Reproduce every line of the records below verbatim, omitting the pictures.

________________

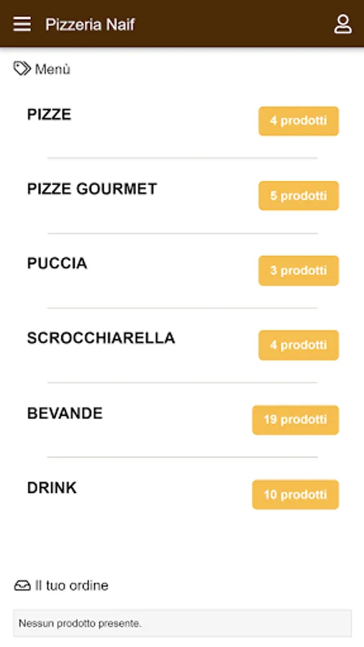Click the Il tuo ordine tray icon
Image resolution: width=364 pixels, height=647 pixels.
(x=22, y=585)
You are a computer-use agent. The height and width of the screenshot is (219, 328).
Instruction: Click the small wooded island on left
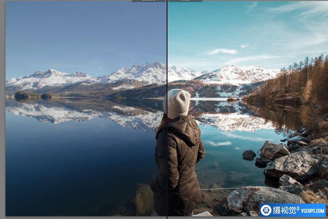tap(27, 95)
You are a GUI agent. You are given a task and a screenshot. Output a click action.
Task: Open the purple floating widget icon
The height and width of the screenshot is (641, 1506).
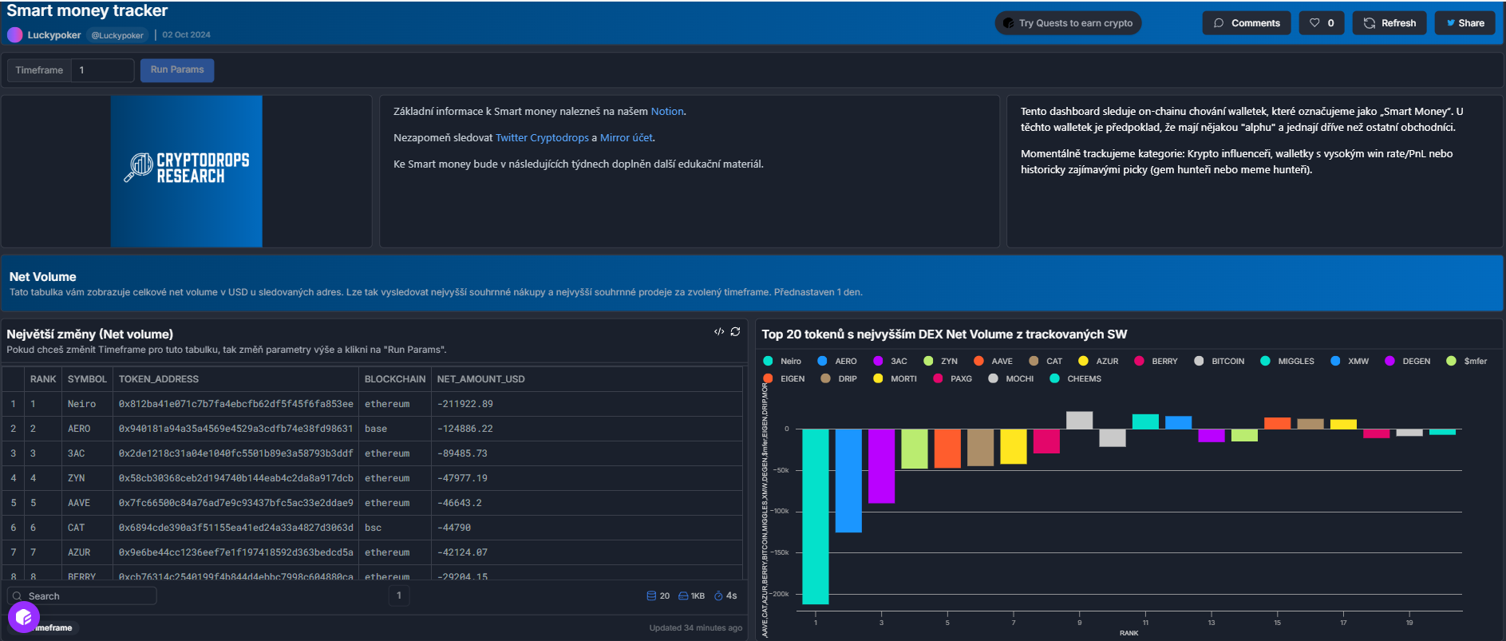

________________

▸ **REPLY**
Click the Il tuo ordine tray icon
Image resolution: width=364 pixels, height=647 pixels.
(x=22, y=585)
You are a computer-use agent. The height and width of the screenshot is (219, 328).
Instruction: Click the small wooded island on left
tap(27, 95)
You are a GUI agent. You are given a task and a screenshot. Output a click action.
Task: Open the purple floating widget icon
The height and width of the screenshot is (641, 1506).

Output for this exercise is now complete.